*What this task involves*. Update the records below by changing "Email" to "E-mail" and leaving every other line unchanged. Omit the pictures from your answer.

[Collected data entries]
[Start]

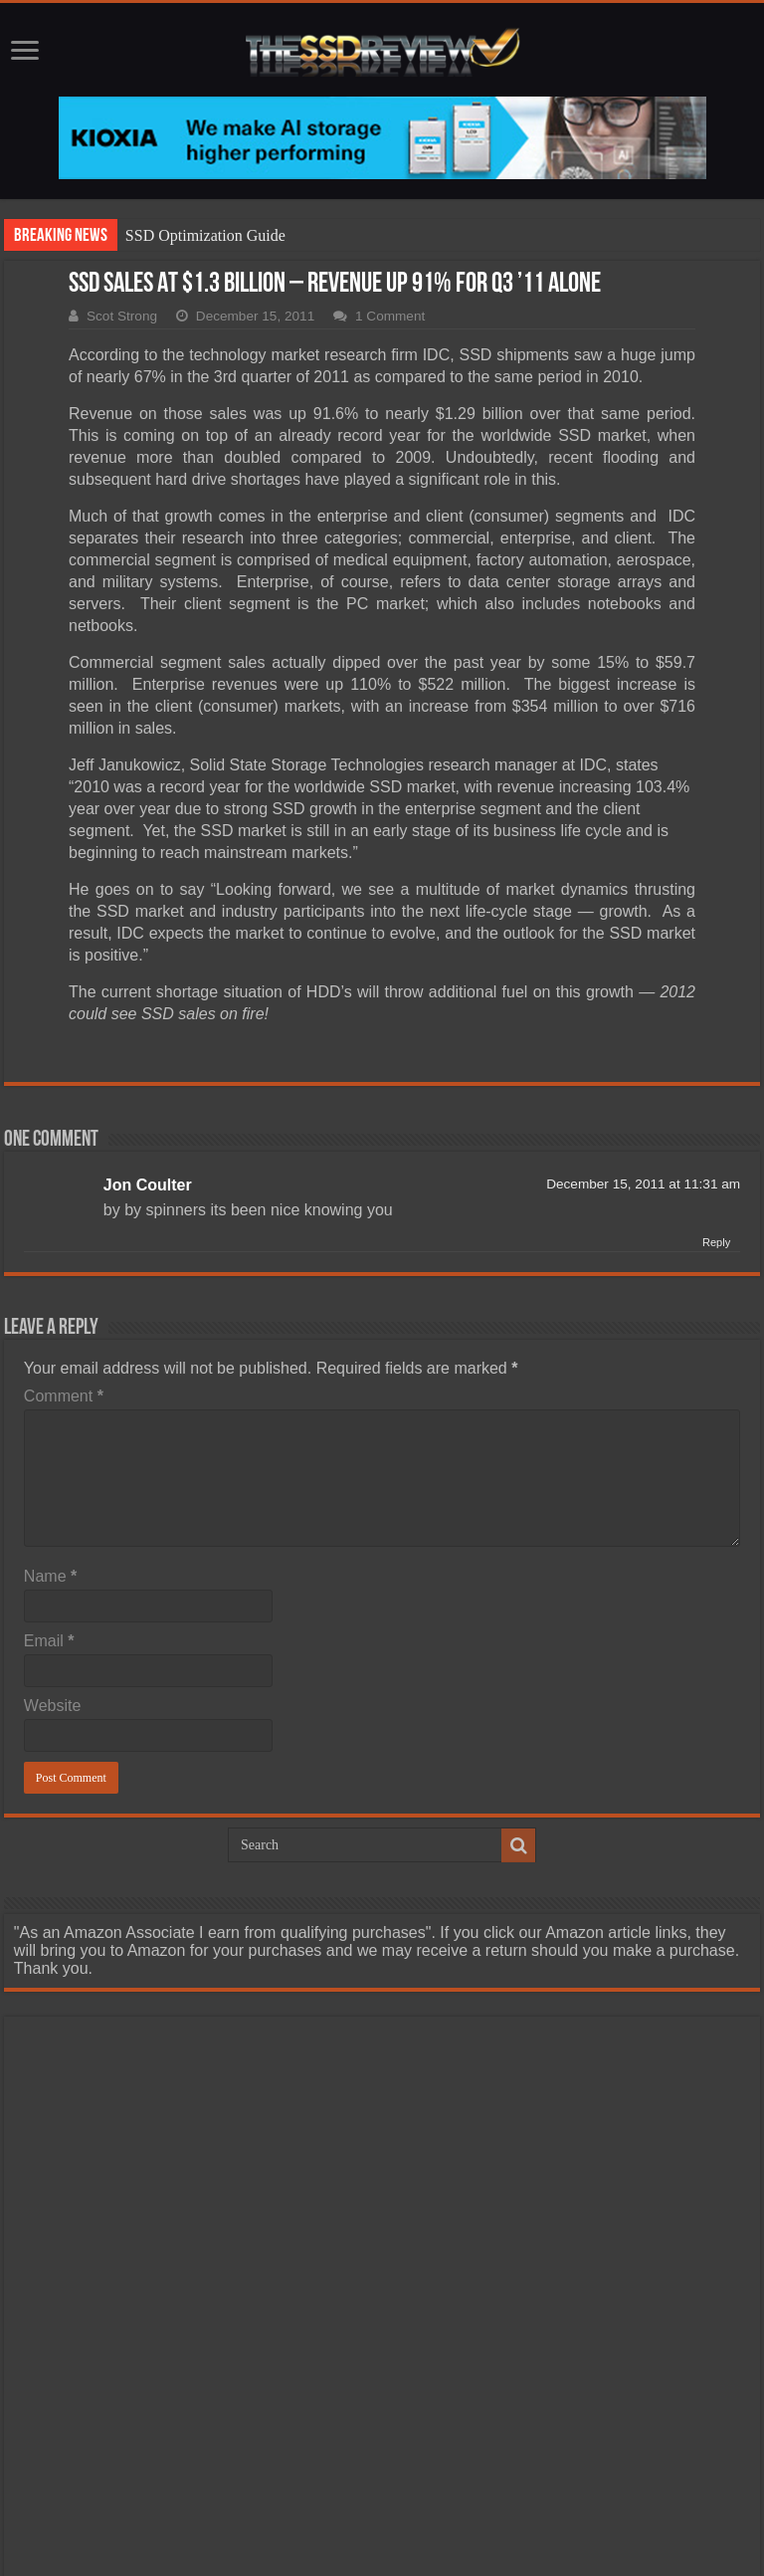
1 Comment (390, 316)
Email (49, 1640)
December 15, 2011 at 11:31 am (643, 1184)
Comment (63, 1396)
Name (50, 1576)
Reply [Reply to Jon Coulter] (716, 1242)
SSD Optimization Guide (205, 235)
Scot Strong (122, 316)
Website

[End]

*Result for this exercise*.
1 Comment (390, 316)
E-mail (49, 1640)
December 15, 2011 at 11:31 am (643, 1184)
Comment (63, 1396)
Name (50, 1576)
Reply [Reply to Jon Coulter] (716, 1242)
SSD Optimization Guide (205, 235)
Scot Strong (122, 316)
Website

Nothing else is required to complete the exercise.